As against the Utopians, Marx and Engels described their socialism as scientific. This word, too, is apt to be misunderstood today. There is a colloquial usage, in English, whereby ‘science’ means something that is done in laboratories by people wearing white coats, and ‘the sciences’ (in the school curriculum) are grouped together as something different from ‘the humanities.’ This usage is entirely alien to Marxism. When Marx and Engels write that socialism must become ‘a science’ (eine Wissenschaft, in German), they mean that it must become rigorous, disciplined, and objective; that it must proceed from an analysis of the facts, rather than from the imagination; that it must be based not on intuition but on a serious understanding of society as it is. This is why Marx’s major work is not a description (in Fourieresque detail) of how production might be organized under socialism, but a painstaking study of how it is actually organized under capitalism. Fourier, the Utopian, wrote The New Industrial and Social World; Marx, the scientist, wrote Capital. The Utopian socialists had thought that a new society could be invented in the study and then imposed on the world by persuasion; Marx and Engels argued that socialism was implicit in the contradictory development of capitalism itself, and could be realized through the actual historical process—the class struggle.

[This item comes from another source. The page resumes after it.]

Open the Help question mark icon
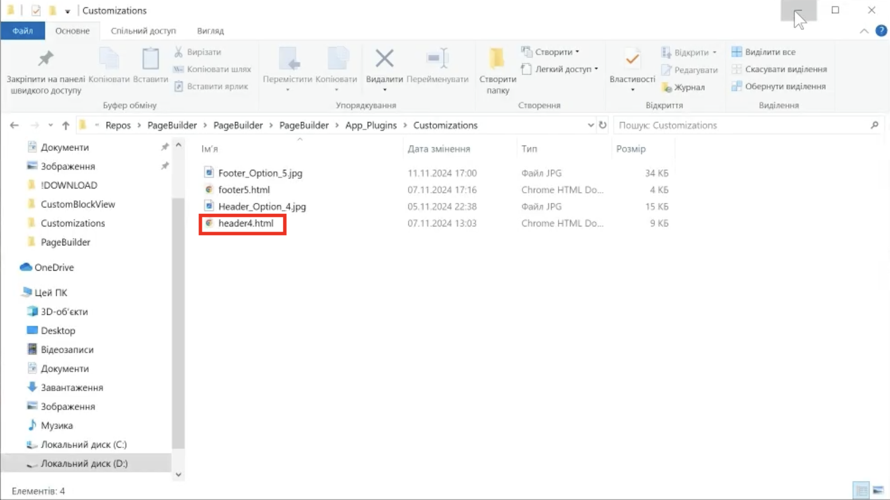This screenshot has height=500, width=890. 881,31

It will be clear that there is no necessary opposition between being scientific, in this sense, and being Utopian in the sense of advocating change that goes far beyond the confines of bourgeois ‘common sense.’ If anything, there is a necessary connection. Common sense, that encrustation of prevailing and outmoded ideologies, might see a classless and stateless society as a pipedream: in just the same way, common sense in the past would have laughed at the idea of abolishing slavery or limiting the powers of the monarchy. And all the while the inexorable reality of the economy is making it more and more obvious—to the eye of science, at least—that private property is a hindrance to technological development, that the ‘free market’ can’t organize a mortgage in a high street bank, and that state monopoly capitalism can only sustain itself through a systematic squandering both of material resources and of human potential. In fact, it is the seemingly reasonable and commonsensical demands that often prove to be Utopian, in the bad sense of being purely arbitrary constructions without foundation in a scientific analysis of reality. In this sense the demands for a Tobin tax, or for the renationalization of the water industry, or for an end to the public-sector wage freeze, are purely Utopian.

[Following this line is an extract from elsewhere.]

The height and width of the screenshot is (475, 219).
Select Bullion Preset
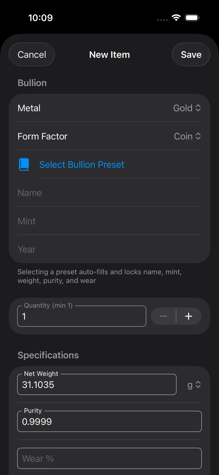pyautogui.click(x=82, y=164)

But there is also the positive sense of ‘Utopia’, the sense of ‘stupendously grand’ visions for a radically different society. And here—while the excesses of the old Utopians must still be avoided—there is a case for being a little less reticent, a little more ambitious, than we tend to be. The ruling class’s favourite slogan, after all, is ‘there is no alternative’: it would be a shame if socialists, out of a misplaced reluctance to sound Utopian, ended up appearing to endorse it.